How to address people in Italian?

Go beyond language, discover Italian cultural awareness.

how-to-use-tu-and-lei-in-italian

Formal and informal ways to address people in Italian

Before going into the Italian business meeting protocol, I would like to give you a little introduction about the way we address to somebody in Italian and why.

As in Spanish and French, in Italian there are two ways to address to somebody: informally and formally. The informal uses “tu” and the formal uses “Lei”. So, how do we use these two ways?

 

How to use Tu and Lei in italian?

We use “tu” when we know somebody and they are around the same age as us, or we don’t know them but they are the same age or younger.

This does not apply to a business environment. They usual greeting used is “ciao”, which we use to say hello and say bye when we are leaving.

We use “Lei” (always capital L when writing), to address formally to somebody who is older than us and we don’t know very well, remember always address with Lei as the older person could take offence otherwise.

It can happen that the older person will tell you to address to them with “tu”, however, if it’s not happening, keep addressing with “Lei” even if they do address to you with “tu”.

Also, we use “Lei” when we are in a business environment and you are new to the people you are doing business with. Sometimes you will be asked to address with “tu” if it’s not happening, keep addressing with “Lei”. If you are talking to your boss or someone higher in the company, address with “Lei”.

There is a strong power relationship distance in the Italian business context so the boss will have to be addressed with Lei unless specified he/she wants to be addressed with “tu”.
Formal greeting are “buongiorno” (good morning), “buonasera” (good evening), careful when you say “buonanotte” (good night) your night is finished and you are going to sleep.

Another way is “arrivederci, or arrivederLa” (good-bye).

Italian Business Etiquette

italian-business-etiquette

Italians as most of Southern Europeans are relationship oriented, which means they are very loquacious and prefer to establish long term business relationships.

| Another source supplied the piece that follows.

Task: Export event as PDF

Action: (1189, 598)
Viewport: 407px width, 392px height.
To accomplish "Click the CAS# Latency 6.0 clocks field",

Debating is for Italians an emotional issue where intense discussion is highlighted by the expression of strong opinions and detachment means disinterest in the business itself. The establishment of a reciprocal climate of trust is as relevant as the exchange of information about a specific business proposal.

Meetings are a tool to further study the business proposal rather than closing the deal right away.Therefore, they are more analysis-oriented than decision-oriented.

The aim of the first meeting is usually to exchange details and information about the business deal but above all is about establishing a climate of reciprocal respect and loyalty.

Planning your business meeting with Italians.

To avoid language misunderstandings for the first approach, a written communication is preferred. A letter or a fax is best to introduce your idea following a phone call, however, a better way is to be introduced by somebody who already knows people in the company.

Meetings take place usually at company’s office in late morning or early afternoon.